WORK TO COMPLETE =>
Output only the lines below from the one containing "Click the share arrow icon" to the one containing "Given: Click Ajuster à la page", exactly as written, both ends kept.

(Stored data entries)

[Start of section]

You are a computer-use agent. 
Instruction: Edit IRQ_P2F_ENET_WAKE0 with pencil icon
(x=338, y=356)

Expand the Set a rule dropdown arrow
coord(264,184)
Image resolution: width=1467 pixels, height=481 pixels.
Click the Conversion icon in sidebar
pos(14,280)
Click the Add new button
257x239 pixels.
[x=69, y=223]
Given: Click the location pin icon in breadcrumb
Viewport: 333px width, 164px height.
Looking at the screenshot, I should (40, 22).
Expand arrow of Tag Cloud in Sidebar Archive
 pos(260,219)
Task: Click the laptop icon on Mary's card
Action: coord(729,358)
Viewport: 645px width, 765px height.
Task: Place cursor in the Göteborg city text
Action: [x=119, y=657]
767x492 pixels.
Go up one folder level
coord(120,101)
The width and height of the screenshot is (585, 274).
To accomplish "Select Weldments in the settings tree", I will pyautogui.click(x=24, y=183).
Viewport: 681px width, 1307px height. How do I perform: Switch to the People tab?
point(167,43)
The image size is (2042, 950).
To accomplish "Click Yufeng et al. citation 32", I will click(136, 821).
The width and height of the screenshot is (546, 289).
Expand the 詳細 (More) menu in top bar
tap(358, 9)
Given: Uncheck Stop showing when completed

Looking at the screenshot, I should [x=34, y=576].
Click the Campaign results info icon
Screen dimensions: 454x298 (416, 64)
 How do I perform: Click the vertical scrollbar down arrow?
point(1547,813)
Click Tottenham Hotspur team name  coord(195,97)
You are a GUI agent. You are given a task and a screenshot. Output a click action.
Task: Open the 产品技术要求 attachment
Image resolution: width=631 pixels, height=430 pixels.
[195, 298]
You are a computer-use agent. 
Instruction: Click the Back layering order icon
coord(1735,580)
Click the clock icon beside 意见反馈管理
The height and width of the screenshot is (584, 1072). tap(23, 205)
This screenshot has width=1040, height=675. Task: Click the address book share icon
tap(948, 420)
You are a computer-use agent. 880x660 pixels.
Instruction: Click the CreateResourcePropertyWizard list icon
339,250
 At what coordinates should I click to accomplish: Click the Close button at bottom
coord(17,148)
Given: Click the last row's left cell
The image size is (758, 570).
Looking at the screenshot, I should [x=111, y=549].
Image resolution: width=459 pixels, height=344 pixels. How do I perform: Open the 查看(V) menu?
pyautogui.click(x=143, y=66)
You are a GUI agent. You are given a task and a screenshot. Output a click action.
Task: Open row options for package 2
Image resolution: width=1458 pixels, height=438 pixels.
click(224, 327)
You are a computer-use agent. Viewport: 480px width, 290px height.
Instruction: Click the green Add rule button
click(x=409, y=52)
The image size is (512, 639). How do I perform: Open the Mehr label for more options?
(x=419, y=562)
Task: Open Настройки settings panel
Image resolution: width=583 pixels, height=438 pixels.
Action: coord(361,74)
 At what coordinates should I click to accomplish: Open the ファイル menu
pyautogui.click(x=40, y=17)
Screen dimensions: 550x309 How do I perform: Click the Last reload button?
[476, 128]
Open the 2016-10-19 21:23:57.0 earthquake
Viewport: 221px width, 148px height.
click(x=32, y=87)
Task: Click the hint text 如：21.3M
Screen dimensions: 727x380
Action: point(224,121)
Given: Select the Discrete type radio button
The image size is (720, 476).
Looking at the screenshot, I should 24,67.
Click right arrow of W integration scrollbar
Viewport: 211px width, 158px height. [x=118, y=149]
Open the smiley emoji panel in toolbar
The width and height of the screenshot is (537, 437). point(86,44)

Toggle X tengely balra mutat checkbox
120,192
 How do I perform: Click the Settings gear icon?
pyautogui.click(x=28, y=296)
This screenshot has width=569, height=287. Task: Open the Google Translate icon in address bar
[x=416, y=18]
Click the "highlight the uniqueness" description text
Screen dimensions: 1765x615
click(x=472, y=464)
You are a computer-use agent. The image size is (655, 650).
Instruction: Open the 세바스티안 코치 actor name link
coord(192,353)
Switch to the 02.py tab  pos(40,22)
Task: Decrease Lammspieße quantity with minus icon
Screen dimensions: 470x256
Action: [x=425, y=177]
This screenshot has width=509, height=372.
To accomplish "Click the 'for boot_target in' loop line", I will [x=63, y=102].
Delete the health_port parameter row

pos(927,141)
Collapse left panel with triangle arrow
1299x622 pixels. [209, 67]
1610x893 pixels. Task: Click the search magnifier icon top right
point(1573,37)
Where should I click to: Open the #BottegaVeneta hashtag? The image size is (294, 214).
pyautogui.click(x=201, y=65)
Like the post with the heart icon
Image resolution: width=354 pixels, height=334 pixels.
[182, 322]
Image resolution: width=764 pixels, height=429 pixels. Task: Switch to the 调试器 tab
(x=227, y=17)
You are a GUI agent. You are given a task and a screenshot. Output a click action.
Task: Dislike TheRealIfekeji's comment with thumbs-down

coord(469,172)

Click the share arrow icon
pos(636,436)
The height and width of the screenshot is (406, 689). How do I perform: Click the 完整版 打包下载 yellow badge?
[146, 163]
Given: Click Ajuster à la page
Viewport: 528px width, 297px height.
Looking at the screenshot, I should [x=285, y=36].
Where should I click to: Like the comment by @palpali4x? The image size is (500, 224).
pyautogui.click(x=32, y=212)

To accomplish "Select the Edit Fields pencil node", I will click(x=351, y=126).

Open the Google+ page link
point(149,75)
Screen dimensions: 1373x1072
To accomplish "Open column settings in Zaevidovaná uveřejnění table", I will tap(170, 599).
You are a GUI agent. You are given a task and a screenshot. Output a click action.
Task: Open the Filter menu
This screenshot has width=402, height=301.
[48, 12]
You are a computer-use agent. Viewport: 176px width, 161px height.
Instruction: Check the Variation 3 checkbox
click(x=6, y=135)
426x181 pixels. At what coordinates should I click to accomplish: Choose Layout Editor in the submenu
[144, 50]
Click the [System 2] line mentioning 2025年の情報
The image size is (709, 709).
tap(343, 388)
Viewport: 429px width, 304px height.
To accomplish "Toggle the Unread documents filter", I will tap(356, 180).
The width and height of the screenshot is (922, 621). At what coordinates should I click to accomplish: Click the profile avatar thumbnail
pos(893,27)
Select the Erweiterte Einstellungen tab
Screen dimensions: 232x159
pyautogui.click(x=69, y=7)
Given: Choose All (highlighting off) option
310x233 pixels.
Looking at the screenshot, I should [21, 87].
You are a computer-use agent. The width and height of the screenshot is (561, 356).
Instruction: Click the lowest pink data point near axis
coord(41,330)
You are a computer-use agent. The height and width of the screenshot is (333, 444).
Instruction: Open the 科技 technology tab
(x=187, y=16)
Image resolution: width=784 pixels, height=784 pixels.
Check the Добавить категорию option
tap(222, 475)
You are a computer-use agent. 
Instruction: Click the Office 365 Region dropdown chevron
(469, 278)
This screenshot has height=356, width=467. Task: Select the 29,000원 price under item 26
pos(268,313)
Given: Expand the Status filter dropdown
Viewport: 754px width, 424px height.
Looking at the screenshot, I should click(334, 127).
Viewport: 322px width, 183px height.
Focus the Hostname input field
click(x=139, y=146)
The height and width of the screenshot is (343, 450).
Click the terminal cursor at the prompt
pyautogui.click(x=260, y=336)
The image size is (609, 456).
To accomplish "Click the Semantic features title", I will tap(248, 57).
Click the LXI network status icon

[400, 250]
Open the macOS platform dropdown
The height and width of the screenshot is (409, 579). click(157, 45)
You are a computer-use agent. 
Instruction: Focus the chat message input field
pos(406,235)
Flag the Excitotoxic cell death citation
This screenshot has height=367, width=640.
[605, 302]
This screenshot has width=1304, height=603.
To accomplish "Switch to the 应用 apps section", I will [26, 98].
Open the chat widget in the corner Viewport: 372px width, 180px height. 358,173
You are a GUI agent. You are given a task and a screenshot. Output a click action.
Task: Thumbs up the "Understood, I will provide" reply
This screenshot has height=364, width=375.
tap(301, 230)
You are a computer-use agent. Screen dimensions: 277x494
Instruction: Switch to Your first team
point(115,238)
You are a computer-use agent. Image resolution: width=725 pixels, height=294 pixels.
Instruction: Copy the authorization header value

[End of section]

SOLUTION TO THE EXERCISE =>
Click the share arrow icon
pos(636,436)
The height and width of the screenshot is (406, 689). How do I perform: Click the 完整版 打包下载 yellow badge?
[146, 163]
Given: Click Ajuster à la page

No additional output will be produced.